You need people who are not like you. People who see things you miss. People whose strengths cover your weaknesses and whose weaknesses give you something to serve. That’s the design — not uniformity, but interdependence.
This is the practical question, and it doesn’t have a neat answer.
Maybe it’s a church. A good one — small enough to know people, honest enough to allow disagreement, committed enough to show up for each other beyond Sunday morning. They exist. They’re harder to find than the megachurch with the professional website, but they exist.

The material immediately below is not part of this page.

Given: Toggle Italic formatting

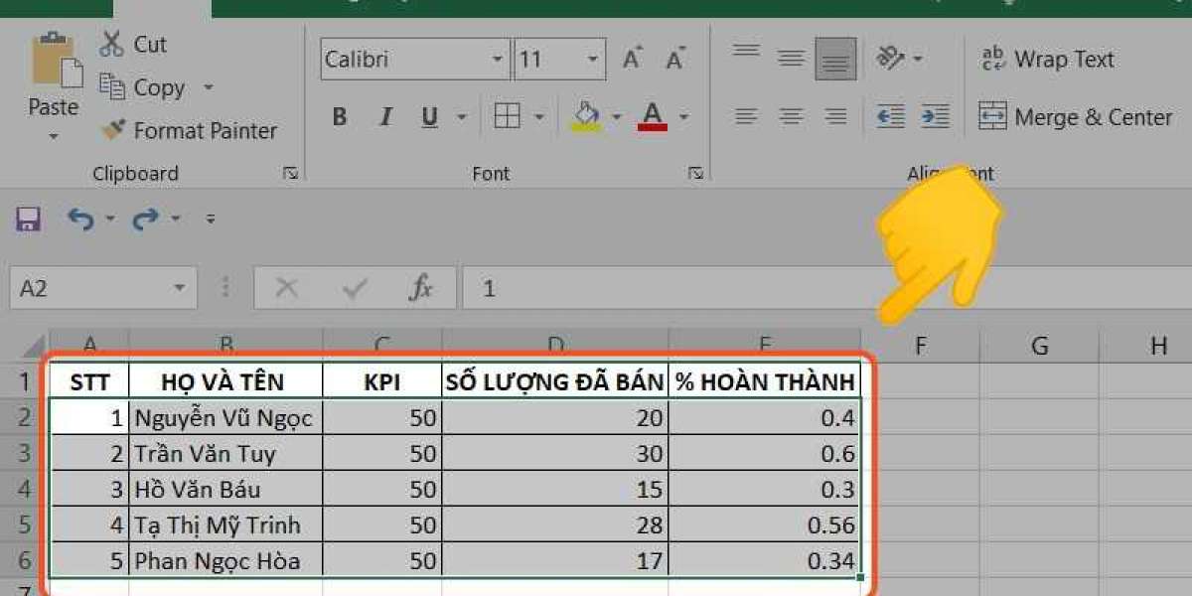Looking at the screenshot, I should tap(385, 117).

Maybe it’s not a church. Maybe it’s four people who meet for coffee every Wednesday and talk honestly about how they’re living. Maybe it’s a neighbor who shares the mission even if they’d never use that language. Maybe it’s a group that formed around service — feeding people, visiting prisoners, tutoring kids — and discovered that the shared work created the shared life.
The form matters less than the function. The function is this: people who know you, challenge you, support you, and walk with you toward something bigger than any of you would pursue alone.
“For where two or three are gathered in my name, there am I among them.” — Matthew 18:20 ESV
Two or three. Not two or three thousand. The bar is low. The commitment is high.